-- WHAT NEEDS TO BE DONE --
Nothing but the pictures is dropped; write out all the remaining data below exactly.

-- TASK DATA --
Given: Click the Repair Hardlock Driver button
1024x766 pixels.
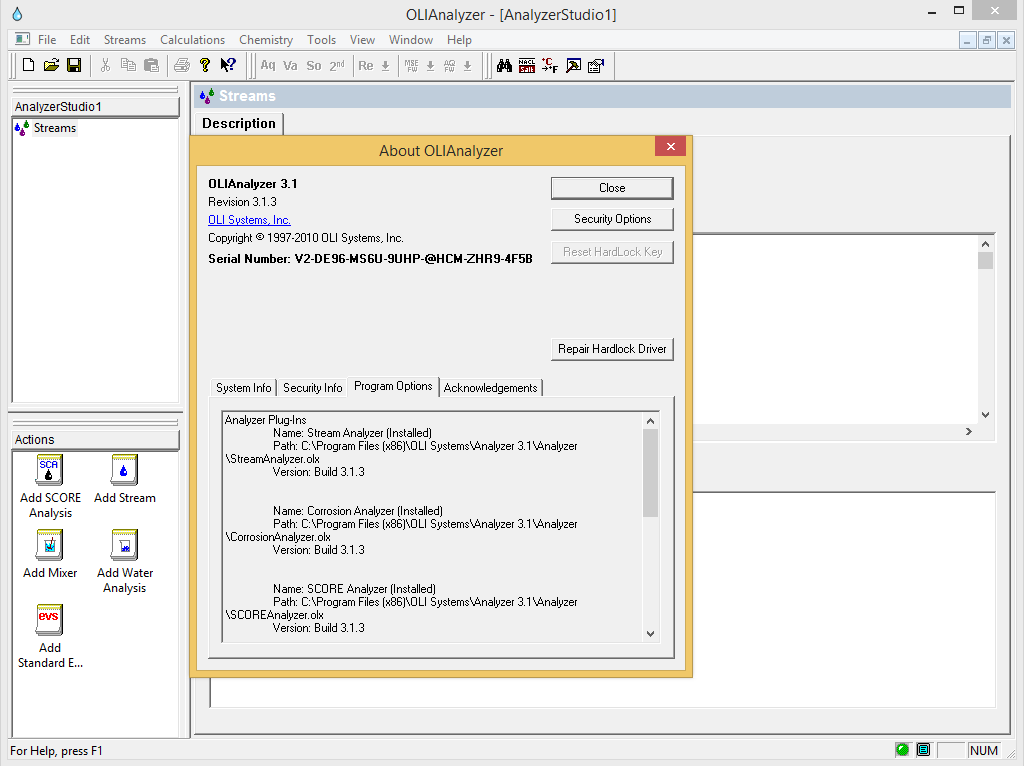Looking at the screenshot, I should coord(611,349).
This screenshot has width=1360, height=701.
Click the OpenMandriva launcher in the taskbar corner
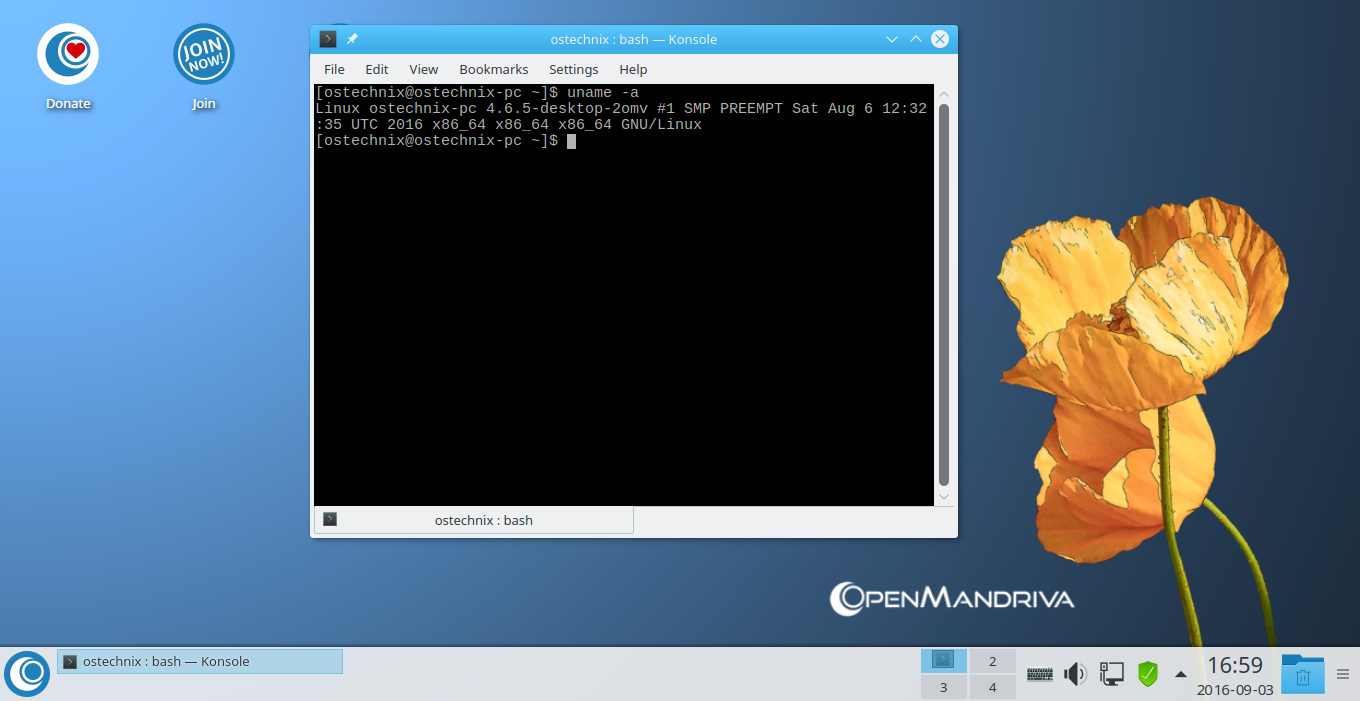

-- TASK SOLUTION --
Given: Click the Repair Hardlock Driver button
1024x766 pixels.
Looking at the screenshot, I should coord(611,349).
This screenshot has width=1360, height=701.
Click the OpenMandriva launcher in the taskbar corner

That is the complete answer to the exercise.